REQUEST - Rewrite the rows as a numbered list with blank lines omitted, from the very first line of the rows through the line containing "click(x=384, y=43)", both included.

DATA LINES -
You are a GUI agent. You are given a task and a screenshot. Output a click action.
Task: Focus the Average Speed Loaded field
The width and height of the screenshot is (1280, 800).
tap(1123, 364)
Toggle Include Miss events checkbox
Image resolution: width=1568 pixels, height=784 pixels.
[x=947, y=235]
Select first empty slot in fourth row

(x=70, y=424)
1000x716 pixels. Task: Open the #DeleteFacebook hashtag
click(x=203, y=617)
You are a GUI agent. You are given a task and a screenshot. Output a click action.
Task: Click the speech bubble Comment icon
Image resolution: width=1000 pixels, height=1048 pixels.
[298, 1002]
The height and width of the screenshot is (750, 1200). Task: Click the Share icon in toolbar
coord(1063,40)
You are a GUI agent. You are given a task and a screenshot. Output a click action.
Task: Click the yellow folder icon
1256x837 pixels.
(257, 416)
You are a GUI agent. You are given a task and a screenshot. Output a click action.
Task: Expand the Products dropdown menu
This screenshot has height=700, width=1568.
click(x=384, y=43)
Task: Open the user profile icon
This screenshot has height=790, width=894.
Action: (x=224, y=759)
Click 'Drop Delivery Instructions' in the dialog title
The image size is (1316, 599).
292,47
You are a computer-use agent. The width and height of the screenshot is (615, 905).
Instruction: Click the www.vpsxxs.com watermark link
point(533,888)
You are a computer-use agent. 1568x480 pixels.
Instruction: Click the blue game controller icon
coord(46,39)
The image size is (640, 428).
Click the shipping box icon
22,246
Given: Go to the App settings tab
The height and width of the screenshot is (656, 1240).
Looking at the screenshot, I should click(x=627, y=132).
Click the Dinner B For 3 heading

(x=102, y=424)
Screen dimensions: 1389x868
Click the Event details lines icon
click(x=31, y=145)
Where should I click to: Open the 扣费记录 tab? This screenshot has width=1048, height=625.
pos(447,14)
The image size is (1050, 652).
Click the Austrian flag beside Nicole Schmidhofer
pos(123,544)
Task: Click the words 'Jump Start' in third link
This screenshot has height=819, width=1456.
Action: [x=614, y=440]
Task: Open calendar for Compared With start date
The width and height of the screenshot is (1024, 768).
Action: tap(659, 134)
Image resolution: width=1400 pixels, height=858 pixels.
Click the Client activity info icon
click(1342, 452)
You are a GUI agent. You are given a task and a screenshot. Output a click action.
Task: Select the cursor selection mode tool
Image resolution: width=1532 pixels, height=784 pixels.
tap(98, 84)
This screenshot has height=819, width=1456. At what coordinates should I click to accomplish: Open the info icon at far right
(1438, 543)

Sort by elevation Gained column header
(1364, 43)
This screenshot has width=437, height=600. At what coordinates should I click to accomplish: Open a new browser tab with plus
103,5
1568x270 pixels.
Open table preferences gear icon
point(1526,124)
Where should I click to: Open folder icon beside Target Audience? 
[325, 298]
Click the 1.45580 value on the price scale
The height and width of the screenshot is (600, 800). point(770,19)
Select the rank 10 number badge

THE REPLY -
1. You are a GUI agent. You are given a task and a screenshot. Output a click action.
2. Task: Focus the Average Speed Loaded field
3. The width and height of the screenshot is (1280, 800).
4. tap(1123, 364)
5. Toggle Include Miss events checkbox
6. Image resolution: width=1568 pixels, height=784 pixels.
7. [x=947, y=235]
8. Select first empty slot in fourth row
9. (x=70, y=424)
10. 1000x716 pixels. Task: Open the #DeleteFacebook hashtag
11. click(x=203, y=617)
12. You are a GUI agent. You are given a task and a screenshot. Output a click action.
13. Task: Click the speech bubble Comment icon
14. Image resolution: width=1000 pixels, height=1048 pixels.
15. [298, 1002]
16. The height and width of the screenshot is (750, 1200). Task: Click the Share icon in toolbar
17. coord(1063,40)
18. You are a GUI agent. You are given a task and a screenshot. Output a click action.
19. Task: Click the yellow folder icon
20. 1256x837 pixels.
21. (257, 416)
22. You are a GUI agent. You are given a task and a screenshot. Output a click action.
23. Task: Expand the Products dropdown menu
24. This screenshot has height=700, width=1568.
25. click(x=384, y=43)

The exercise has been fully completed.